Saved entries
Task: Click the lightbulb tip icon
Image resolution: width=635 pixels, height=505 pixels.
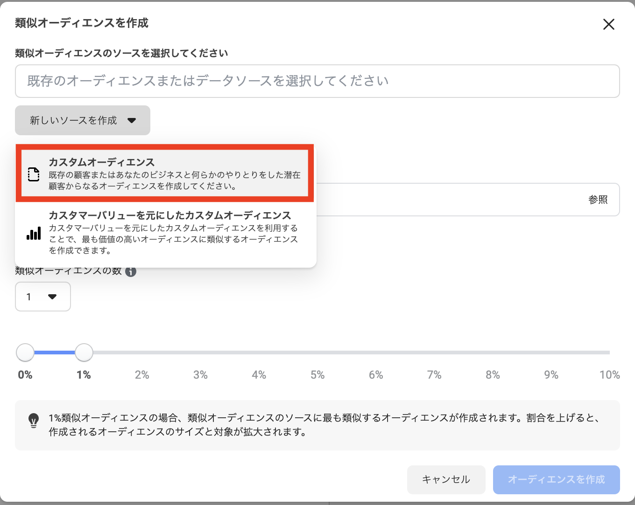Action: click(34, 420)
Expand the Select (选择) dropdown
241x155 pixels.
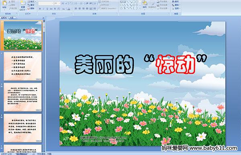[x=176, y=8]
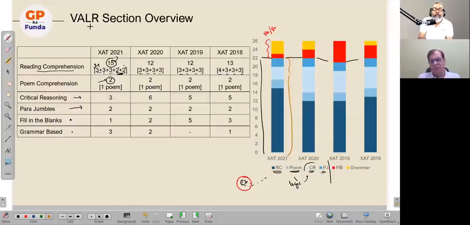The height and width of the screenshot is (225, 470).
Task: Activate the Zoom In magnifier tool
Action: 8,105
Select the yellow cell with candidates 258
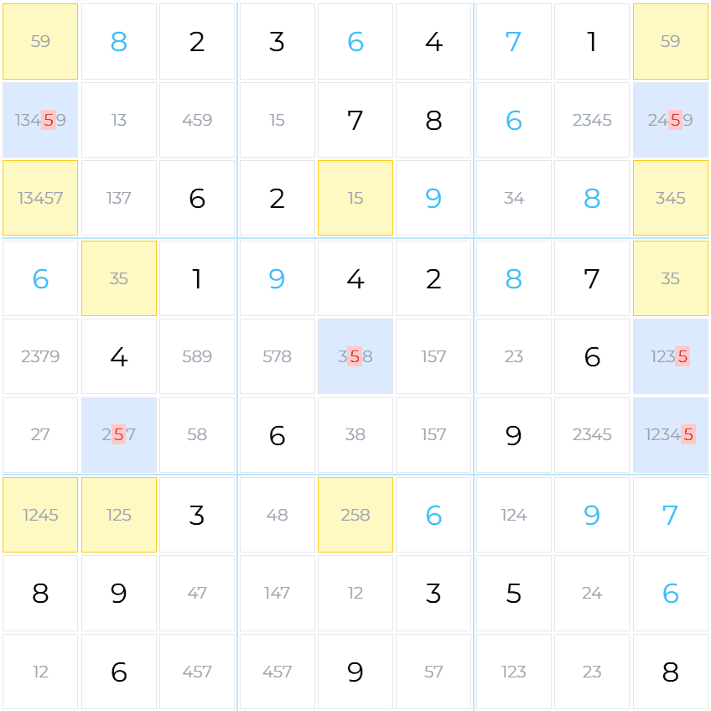The height and width of the screenshot is (711, 711). coord(356,515)
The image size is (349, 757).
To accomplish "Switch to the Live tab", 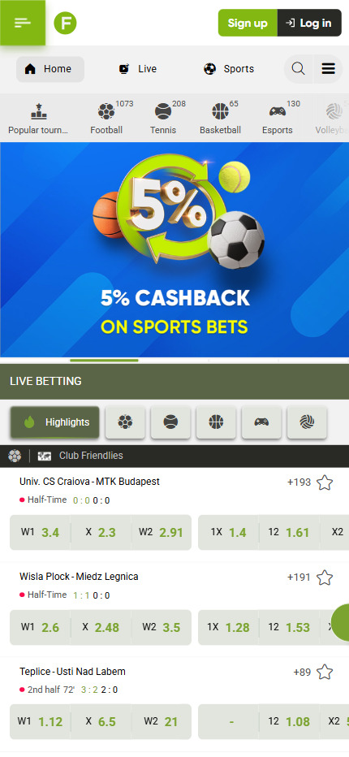I will [x=137, y=69].
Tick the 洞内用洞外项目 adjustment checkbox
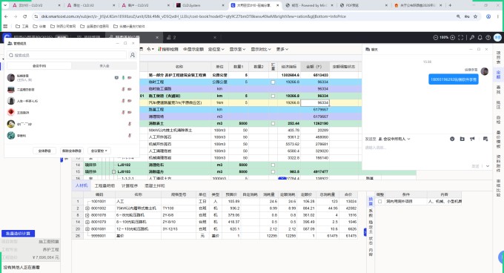 380,202
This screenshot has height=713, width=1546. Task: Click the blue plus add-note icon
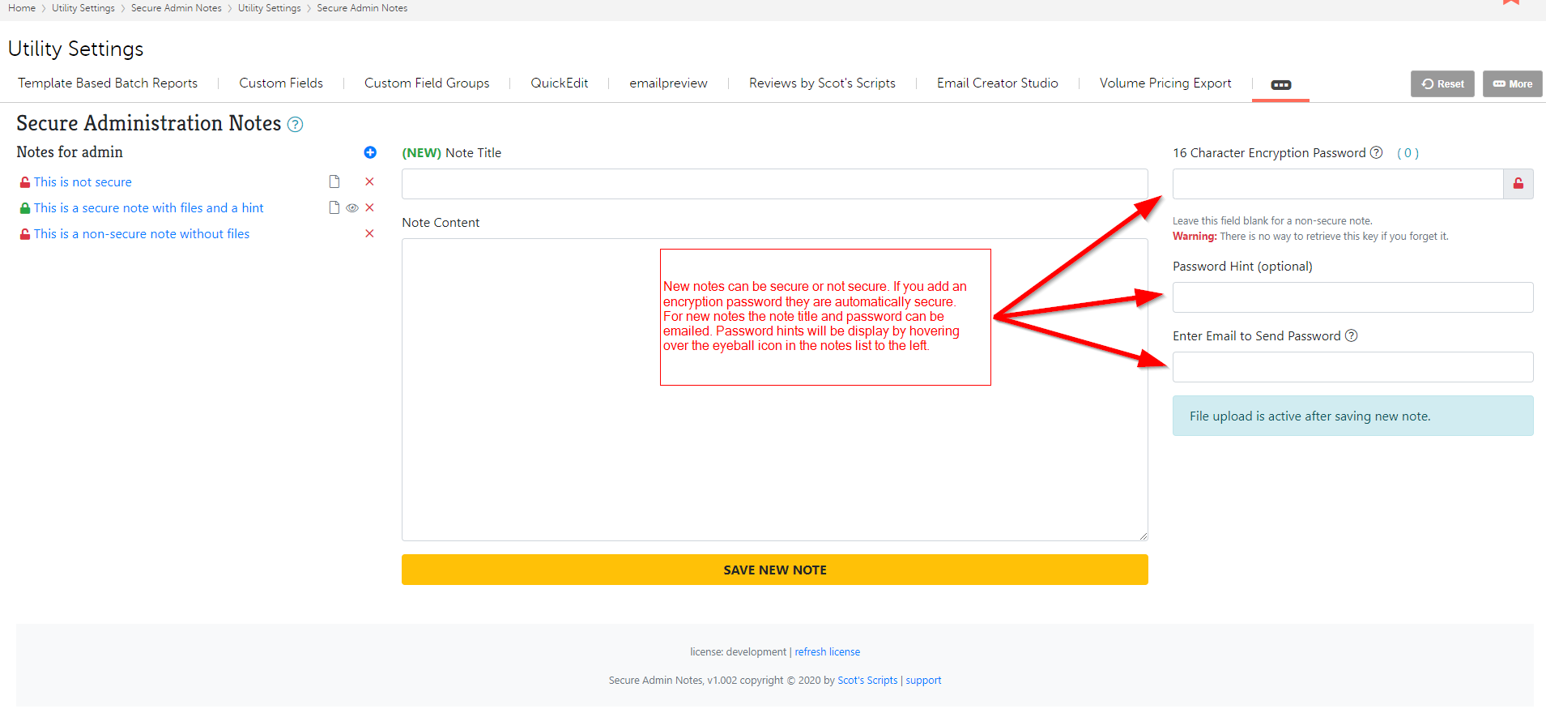click(370, 152)
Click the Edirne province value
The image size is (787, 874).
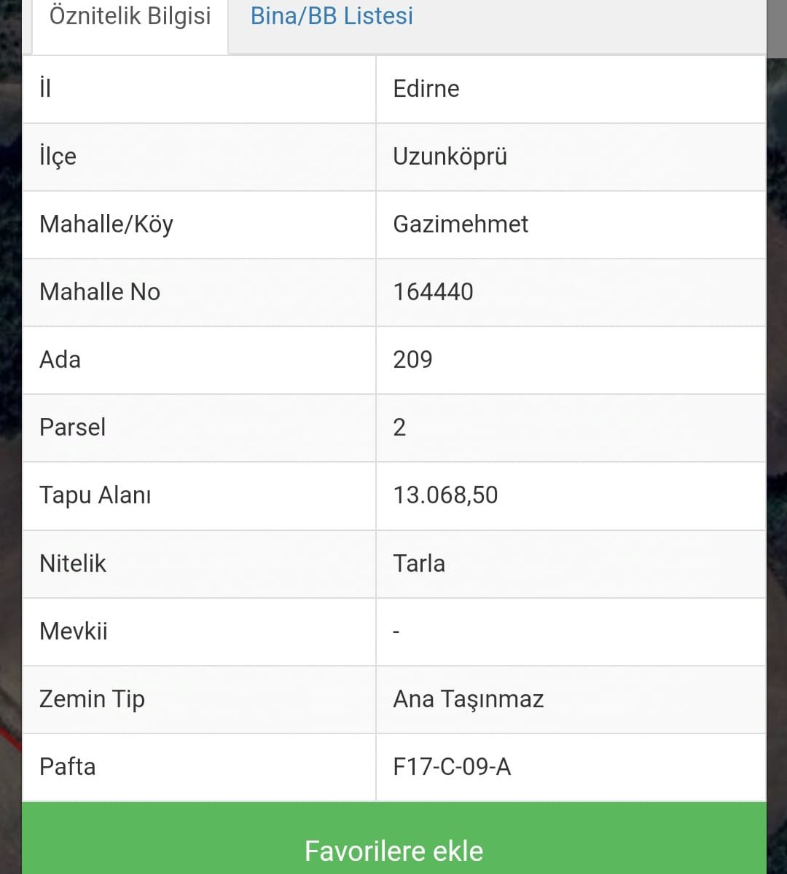pos(426,89)
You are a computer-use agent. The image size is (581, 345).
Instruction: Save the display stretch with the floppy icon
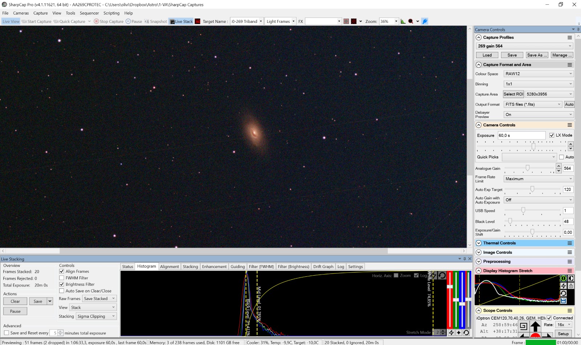(563, 301)
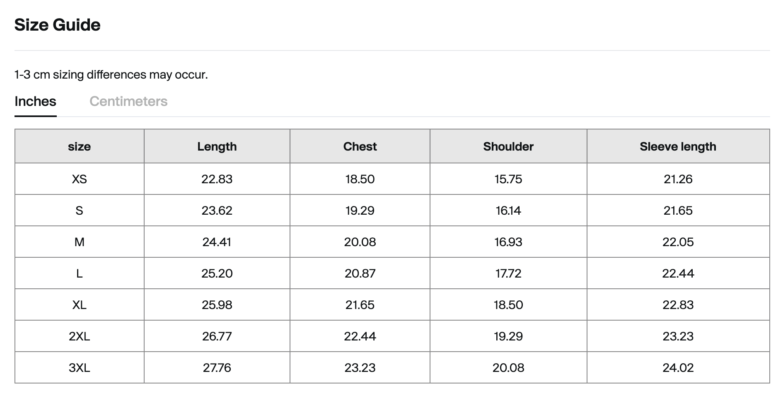The width and height of the screenshot is (783, 393).
Task: Click the L length value 25.20
Action: (217, 273)
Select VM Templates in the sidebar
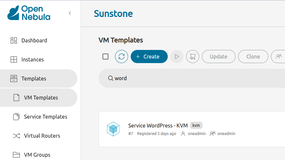Screen dimensions: 285x160 point(41,98)
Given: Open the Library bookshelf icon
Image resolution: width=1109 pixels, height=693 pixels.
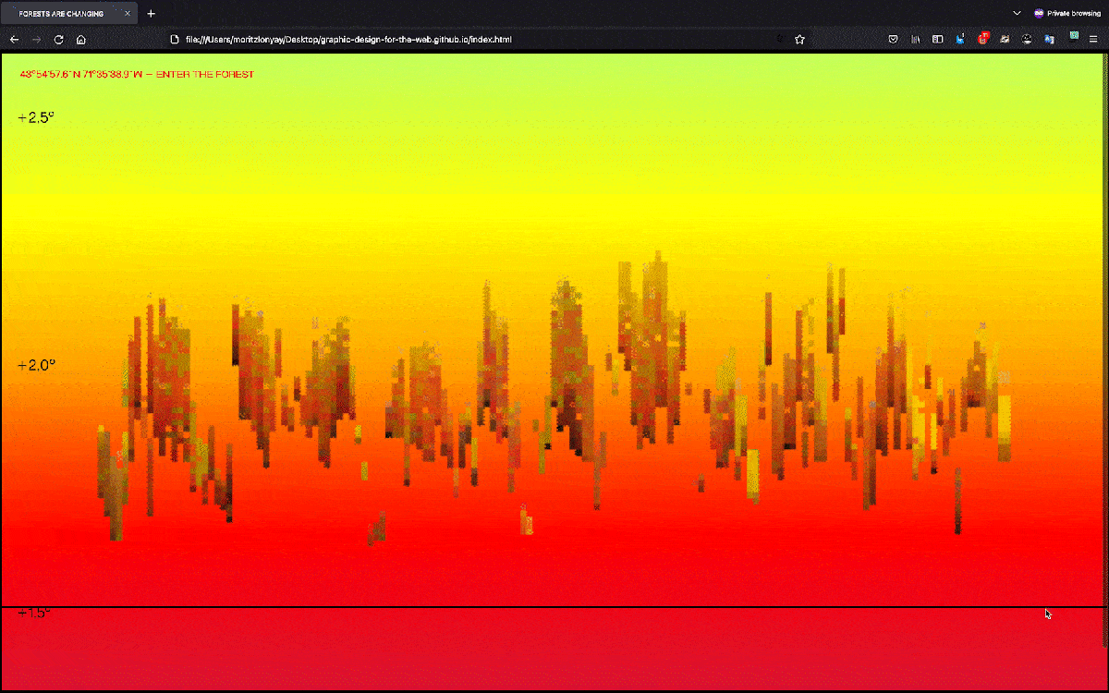Looking at the screenshot, I should pos(916,40).
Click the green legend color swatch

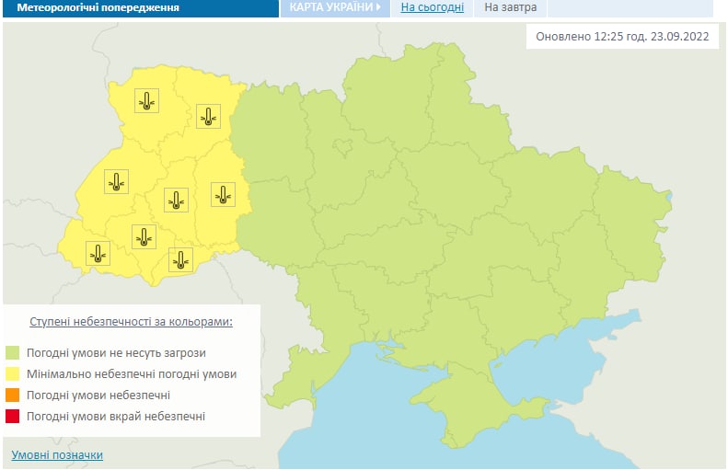coord(13,353)
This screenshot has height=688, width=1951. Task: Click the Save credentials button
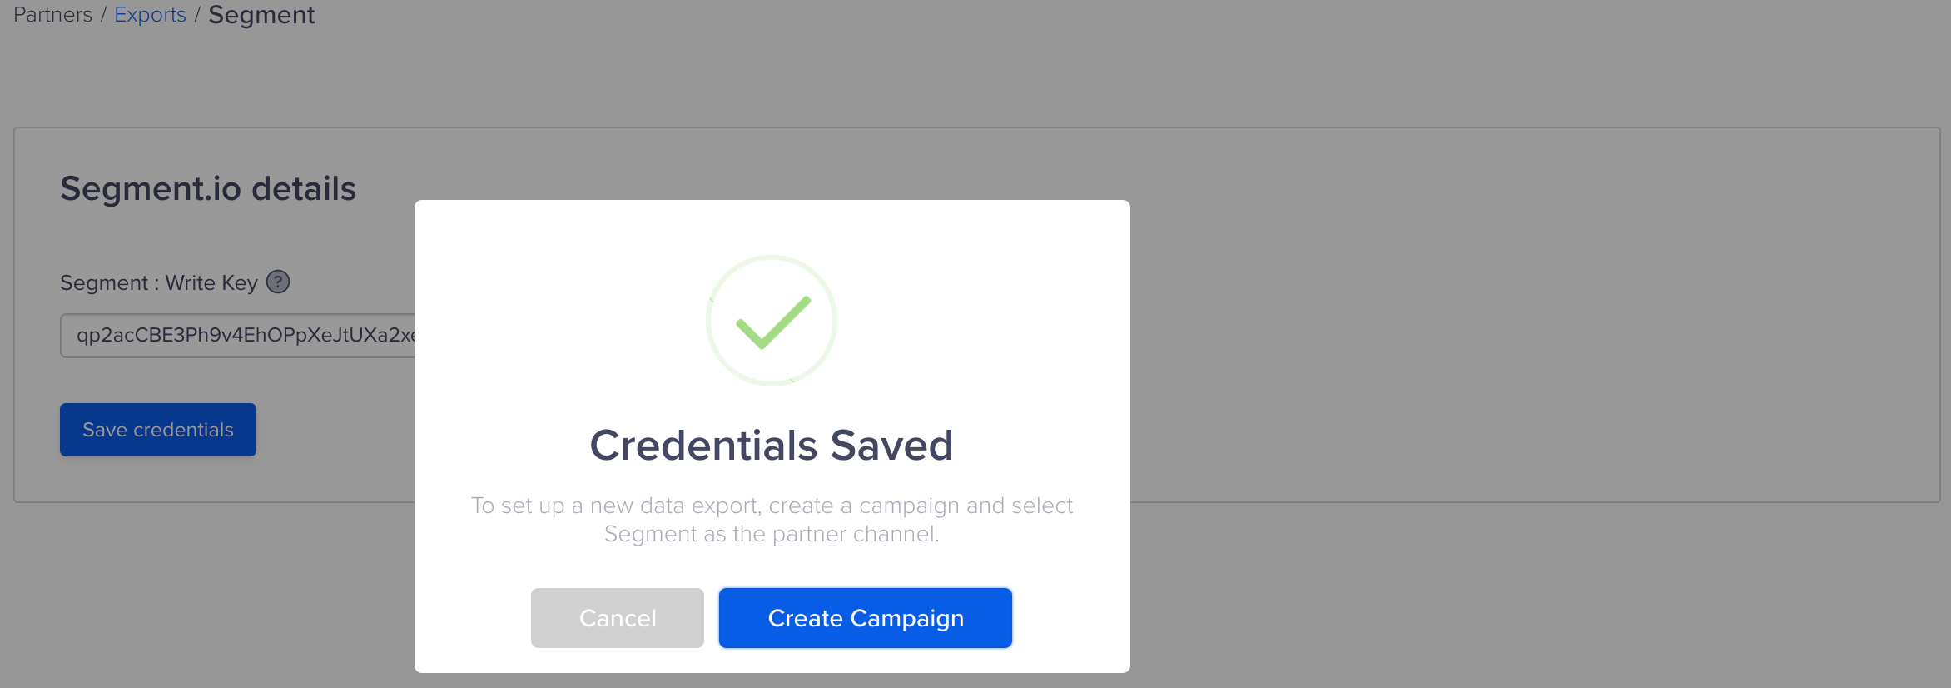point(158,430)
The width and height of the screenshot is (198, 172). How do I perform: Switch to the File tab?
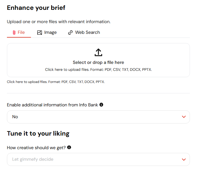[x=19, y=33]
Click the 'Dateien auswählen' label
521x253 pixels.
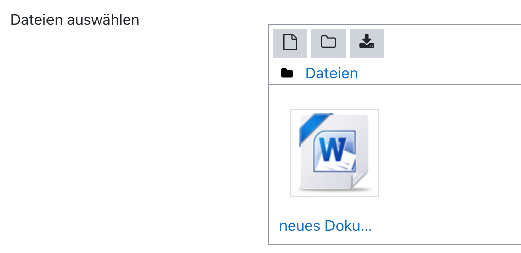pos(75,20)
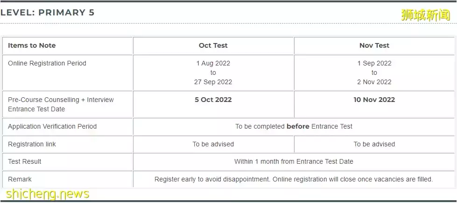Click the Test Result row label
Screen dimensions: 457x203
[x=24, y=161]
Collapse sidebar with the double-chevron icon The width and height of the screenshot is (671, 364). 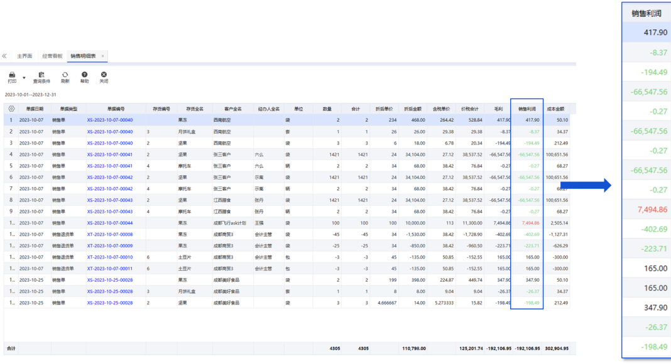click(4, 56)
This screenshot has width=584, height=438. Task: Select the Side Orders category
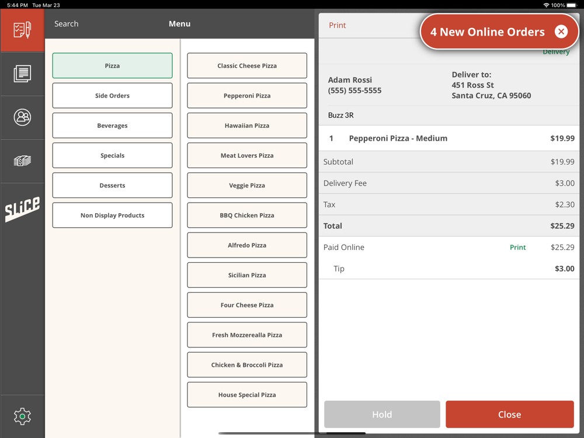112,96
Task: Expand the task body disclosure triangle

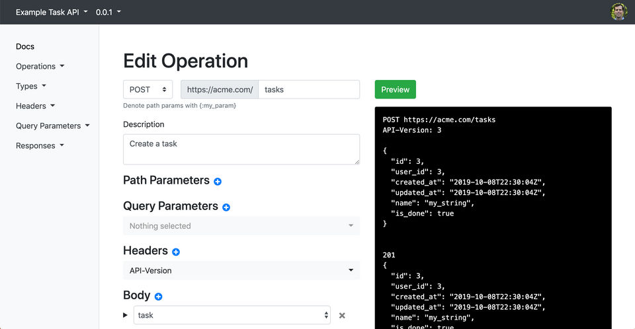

# WHAT IS NEEDED:
Lines with "Expand" in the records above: copy every one of them.

# WRITTEN ANSWER:
Expand the Select (选择) dropdown
Task: Expand the task body disclosure triangle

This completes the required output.